Nur mit staatlicher Förderung

Wichtig für den Erfolg sind auch Förderprogramme. Das Land Bayern etwa unterstützt Dorfläden mit weniger als zehn Mitarbeitern und einem jährlichen Umsatz von unter 2 Millionen Euro mit einmaligen Investitionszuschüssen. Jenseits der Grenze gibt es sogar noch mehr Unterstützung: Das österreichische Bundesland Vorarlberg zahlt Läden mit Gütern des täglichen Bedarfs, die maximal 400 Quadratmeter groß sind und einen Jahresumsatz von unter 2,5 Millionen Euro haben, auch einen jährlichen Betriebskostenzuschuss von im Schnitt 18.300 Euro. Mit dieser Subvention soll die Existenz solcher Läden in entlegenen Gemeinden und damit die Zukunft der Dörfer gesichert werden.

Die „Vereinigung von Bürger- und Dorfläden in Deutschland“ ist mit mehr als 180 Mitgliedern der größte einschlägige Interessenverband. Er vergibt den Titel „5 Sterne Dorfladen“, wenn folgende Kriterien erfüllt sind: mindestens eine schwarze Null im Geschäftsabschluss und Bezahlung über Mindestlohn, viele regionale Lieferanten, Fortbildung für die Mitarbeiter, aktives Marketing mit Kundenbefragungen, Netzwerkarbeit. Unter den ausgezeichneten Läden finden sich sowohl Genossenschaften, haftungsbeschränkte Unternehmer-Gesellschaften – an denen sich Bürger als stille Teilhaber beteiligen können – und Gesellschaften mit beschränkter Haftung (GmbH).
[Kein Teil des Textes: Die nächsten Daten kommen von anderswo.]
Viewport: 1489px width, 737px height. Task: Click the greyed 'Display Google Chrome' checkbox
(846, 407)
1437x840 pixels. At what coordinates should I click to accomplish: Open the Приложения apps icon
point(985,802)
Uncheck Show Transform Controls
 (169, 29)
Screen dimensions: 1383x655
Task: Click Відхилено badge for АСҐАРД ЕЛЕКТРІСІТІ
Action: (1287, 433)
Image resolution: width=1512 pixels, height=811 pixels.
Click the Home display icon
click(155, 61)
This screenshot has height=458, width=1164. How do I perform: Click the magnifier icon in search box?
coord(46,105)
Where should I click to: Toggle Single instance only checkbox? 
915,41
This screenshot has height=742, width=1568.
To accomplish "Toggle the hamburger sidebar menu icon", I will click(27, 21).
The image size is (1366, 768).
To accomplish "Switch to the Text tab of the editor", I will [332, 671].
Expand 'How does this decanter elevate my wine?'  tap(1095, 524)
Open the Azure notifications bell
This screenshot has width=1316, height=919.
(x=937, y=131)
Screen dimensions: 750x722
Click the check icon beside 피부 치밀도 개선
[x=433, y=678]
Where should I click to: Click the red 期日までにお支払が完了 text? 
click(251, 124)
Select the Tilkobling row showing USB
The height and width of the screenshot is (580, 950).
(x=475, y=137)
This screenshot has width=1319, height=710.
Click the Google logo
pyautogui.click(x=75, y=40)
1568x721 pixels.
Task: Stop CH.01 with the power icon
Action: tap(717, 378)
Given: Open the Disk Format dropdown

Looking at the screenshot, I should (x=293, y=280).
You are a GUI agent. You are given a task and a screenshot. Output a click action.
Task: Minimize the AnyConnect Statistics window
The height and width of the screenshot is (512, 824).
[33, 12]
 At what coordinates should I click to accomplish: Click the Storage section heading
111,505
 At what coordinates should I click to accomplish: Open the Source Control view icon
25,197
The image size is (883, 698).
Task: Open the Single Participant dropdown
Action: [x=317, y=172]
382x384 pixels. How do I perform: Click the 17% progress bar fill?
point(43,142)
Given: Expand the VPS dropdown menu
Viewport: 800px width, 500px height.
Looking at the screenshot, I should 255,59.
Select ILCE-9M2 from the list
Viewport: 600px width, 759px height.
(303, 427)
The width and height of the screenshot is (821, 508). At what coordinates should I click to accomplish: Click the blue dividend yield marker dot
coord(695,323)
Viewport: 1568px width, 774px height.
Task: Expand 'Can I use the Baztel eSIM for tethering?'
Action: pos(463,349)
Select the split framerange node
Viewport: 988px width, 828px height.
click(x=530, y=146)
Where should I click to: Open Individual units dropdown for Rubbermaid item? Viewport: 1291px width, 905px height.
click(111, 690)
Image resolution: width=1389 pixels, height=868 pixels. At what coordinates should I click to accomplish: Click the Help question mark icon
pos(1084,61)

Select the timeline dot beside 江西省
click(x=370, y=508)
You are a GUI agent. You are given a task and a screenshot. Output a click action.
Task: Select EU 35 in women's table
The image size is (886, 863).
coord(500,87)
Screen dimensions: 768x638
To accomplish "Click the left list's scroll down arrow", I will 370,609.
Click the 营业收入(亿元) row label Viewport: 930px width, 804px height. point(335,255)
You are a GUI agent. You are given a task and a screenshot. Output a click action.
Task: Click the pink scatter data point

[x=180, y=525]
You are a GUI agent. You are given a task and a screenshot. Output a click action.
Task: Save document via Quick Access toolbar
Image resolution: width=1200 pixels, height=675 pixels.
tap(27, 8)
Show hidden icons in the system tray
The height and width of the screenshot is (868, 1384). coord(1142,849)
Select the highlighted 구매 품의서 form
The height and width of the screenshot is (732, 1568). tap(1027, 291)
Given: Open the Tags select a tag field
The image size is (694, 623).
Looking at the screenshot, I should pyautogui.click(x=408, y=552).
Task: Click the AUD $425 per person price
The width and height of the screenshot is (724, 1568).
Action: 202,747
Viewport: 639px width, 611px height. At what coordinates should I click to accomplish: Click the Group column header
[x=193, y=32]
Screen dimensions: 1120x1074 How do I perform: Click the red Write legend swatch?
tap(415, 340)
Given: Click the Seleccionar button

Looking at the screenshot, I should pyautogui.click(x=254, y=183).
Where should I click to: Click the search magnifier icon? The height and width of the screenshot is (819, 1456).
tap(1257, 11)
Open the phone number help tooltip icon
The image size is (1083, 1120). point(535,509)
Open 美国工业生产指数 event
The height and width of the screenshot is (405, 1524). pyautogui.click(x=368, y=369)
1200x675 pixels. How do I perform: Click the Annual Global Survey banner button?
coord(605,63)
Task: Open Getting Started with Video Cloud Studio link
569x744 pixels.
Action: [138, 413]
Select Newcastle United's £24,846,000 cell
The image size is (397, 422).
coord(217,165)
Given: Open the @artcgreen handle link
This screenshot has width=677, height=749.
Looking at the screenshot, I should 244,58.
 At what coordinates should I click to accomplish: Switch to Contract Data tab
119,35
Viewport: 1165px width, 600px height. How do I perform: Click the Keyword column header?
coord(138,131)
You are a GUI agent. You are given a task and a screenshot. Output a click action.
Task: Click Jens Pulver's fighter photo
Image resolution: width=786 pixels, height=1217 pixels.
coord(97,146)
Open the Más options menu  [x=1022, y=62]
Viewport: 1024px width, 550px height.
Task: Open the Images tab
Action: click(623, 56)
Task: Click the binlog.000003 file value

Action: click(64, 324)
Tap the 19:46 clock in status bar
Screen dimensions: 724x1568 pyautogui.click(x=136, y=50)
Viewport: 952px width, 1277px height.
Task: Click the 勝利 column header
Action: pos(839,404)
Nicht selten betreiben Einzelpersonen Dorfläden, denen die Versorgung der Bevölkerung am Herzen liegt. In Wallmow im brandenburgischen Landkreis Uckermark etwa hat Ramona Fester 1990 den „Konsum“ übernommen, den sie schon zu DDR-Zeiten leitete. Der hat täglich zwei bis drei Stunden geöffnet und ist besonders bei Kindern von der Schule nebenan als auch bei Senioren beliebt, die nach dem Einkauf die Sitzgelegenheiten vor dem kleinen Dorfladen gern zu einem Plausch nutzen – der einzige Treffpunkt im 300-Einwohner-Ort. „Nach der Wende haben die großen Handelsketten in Prenzlau ihre Supermärkte eröffnet. Da ging bei mir das Geschäft gleich zurück“, erzählt Fester im Film „Alles, was man braucht“.

Die Regisseurin Antje Hubert stellt darin kleine Dorfläden aus Ost- und Norddeutschland vor, die es mit Waren des täglichen Bedarfs vom Apfelsaft bis zur Zahnbürste, mit regionalen Produkten und Unterstützung von Bürgern geschafft haben, sich gegen Aldi, Lidl, Edeka und Co. zu behaupten. Ein Ladenbetreiber aus Delve in Schleswig-Holstein bringt das im Film so auf den Punkt: „Wir sind ja kein Konsumtempel, und das ist das Schöne daran.“

Der Film ist zurzeit auf Tour – auch im ländlichen Raum – und wird zum Beispiel diese Woche in Neustadt in Holstein und in Lehrte sowie in der kommenden Woche in Großhennersdorf und in Starnberg gezeigt.